Lee Coppack discusses the recent fortunes of European financial services giant AXA

As befits a risk professional, Europe's second largest financial services group, the French AXA Group, publishes an exemplary statement of the potential risks to its operations in its annual report. But stating the risks has not worked as a charm to prevent some of them from materialising.

Nor has this forthright acknowledgement of the risks disarmed the stock market. AXA is far from alone among financial services groups in suffering the effects of falling equity markets and claims from the terrorist attacks on September 11. However, between November 2001 and March 2002, AXA not only under-performed Standard & Poor's but also its rival Allianz.

Neither group has yet to regain its pre-September 11 price, but AXA showed a 12 month drop of 26% compared to 20% for Allianz. Allianz is generally seen as having a stronger balance sheet and less dependence on the performance of equity markets.

Under the voluntary corporate governance regime in France, AXA has no need to make any disclosure of risks. The system, based on a report of a working group of presidents of quoted French companies under Marc Viénot and published in July 1999, is actually silent on the subject of risk management.
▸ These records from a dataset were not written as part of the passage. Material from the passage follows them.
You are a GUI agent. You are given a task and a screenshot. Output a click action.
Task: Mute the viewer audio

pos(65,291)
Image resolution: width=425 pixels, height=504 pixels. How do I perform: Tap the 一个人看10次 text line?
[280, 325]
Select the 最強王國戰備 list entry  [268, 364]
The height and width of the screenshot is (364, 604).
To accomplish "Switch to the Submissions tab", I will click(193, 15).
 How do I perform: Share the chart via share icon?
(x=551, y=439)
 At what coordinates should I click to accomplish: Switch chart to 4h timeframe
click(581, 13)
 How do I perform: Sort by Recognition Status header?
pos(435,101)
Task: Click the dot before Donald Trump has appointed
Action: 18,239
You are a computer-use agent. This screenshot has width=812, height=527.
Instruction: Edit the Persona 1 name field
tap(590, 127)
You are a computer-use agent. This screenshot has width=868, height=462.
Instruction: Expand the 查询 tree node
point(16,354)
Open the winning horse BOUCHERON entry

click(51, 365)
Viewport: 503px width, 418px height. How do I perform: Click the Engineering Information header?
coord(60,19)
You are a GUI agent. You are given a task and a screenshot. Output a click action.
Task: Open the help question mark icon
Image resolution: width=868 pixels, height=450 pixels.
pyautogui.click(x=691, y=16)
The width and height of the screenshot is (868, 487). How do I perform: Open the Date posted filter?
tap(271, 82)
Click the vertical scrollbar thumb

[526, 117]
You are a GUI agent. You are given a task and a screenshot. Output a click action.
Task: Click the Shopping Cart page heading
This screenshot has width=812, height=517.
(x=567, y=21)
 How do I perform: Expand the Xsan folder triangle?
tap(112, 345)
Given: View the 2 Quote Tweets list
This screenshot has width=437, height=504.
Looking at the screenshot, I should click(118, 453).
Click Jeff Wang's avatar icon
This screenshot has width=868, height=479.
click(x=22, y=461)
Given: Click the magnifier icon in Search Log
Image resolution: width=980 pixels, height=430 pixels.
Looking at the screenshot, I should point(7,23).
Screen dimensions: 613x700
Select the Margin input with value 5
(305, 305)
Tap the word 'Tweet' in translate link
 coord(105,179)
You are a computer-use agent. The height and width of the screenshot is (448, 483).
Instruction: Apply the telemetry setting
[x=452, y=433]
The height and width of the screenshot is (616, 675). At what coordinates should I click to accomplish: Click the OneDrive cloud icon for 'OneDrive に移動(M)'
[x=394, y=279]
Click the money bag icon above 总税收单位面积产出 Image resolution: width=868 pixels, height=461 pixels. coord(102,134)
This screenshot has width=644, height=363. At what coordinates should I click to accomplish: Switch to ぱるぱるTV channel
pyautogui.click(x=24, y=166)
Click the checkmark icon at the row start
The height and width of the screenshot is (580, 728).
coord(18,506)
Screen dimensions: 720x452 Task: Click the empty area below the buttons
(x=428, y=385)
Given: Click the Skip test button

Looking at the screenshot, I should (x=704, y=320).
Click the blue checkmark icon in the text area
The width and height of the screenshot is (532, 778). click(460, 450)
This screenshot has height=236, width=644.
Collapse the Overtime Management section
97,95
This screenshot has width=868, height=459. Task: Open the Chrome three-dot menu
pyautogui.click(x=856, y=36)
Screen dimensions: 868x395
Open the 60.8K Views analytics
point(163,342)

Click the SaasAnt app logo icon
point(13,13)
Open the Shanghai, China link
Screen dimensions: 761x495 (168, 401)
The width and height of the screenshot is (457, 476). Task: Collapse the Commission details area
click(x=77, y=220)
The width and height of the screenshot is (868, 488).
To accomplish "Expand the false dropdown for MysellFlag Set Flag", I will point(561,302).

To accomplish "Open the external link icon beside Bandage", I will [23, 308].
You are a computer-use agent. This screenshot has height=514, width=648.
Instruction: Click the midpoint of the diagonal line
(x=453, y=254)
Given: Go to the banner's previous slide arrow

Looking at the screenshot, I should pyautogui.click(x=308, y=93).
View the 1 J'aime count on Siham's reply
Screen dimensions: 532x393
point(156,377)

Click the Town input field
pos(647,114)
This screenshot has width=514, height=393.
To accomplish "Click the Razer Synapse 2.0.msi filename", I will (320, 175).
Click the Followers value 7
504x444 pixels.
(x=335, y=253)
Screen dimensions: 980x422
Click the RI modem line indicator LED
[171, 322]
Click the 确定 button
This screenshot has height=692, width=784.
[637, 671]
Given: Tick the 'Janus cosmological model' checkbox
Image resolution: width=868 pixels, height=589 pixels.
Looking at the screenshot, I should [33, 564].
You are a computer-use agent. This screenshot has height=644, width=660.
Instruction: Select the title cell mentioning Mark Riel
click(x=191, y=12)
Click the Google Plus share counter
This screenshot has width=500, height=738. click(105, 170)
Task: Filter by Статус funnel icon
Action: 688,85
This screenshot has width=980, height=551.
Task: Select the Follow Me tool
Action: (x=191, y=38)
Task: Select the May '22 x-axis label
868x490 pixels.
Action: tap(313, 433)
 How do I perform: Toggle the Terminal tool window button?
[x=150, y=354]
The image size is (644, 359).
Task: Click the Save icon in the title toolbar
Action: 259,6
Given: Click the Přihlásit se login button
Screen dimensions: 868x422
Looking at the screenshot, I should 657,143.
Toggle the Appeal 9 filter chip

Known as Viénot II, this report updated and expanded the first recommendations of the working group, which were published in July 1995. It concentrates on issues such as the separation of the role of the president and directeur general (chairman and chief executive), disclosure of directors' remuneration and the role of boards and committees.

For its part, the company states: 'Since the early 1990s, AXA's management has set up the structures and mandated the practices that pave the way for effective, transparent corporate governance.'

Among the risks AXA lists in its last published annual report, 2000, are these:

  • competition in all business lines
  • fluctuations in currency exchange rates
  • decline or increased volatility in the securities markets and other economic factors
  • interest rate volatility
  • adequacy of claims reserves for property and casualty insurance, international insurance or reinsurance
  • potential diversion of management and acquisitions of undisclosed liabilities through mergers and acquisitions
  • loss of key personnel.

    AXA Group began as a provincial, mutual insurer, and was transformed into a financial services giant through a series of acquisitions, from Equitable Life now Axa Financial in the US in 1987, France's UAP, Germany's Colonia Group, Belgium's Royal Belge, the Guardian Royal Exchange (GRE) in the UK and, most recently, Nippon Dantai in Japan. In 2001, it had total revenues of c74.8bn. About 70% of its business comes from life, health and savings products and 30% from general insurance and reinsurance.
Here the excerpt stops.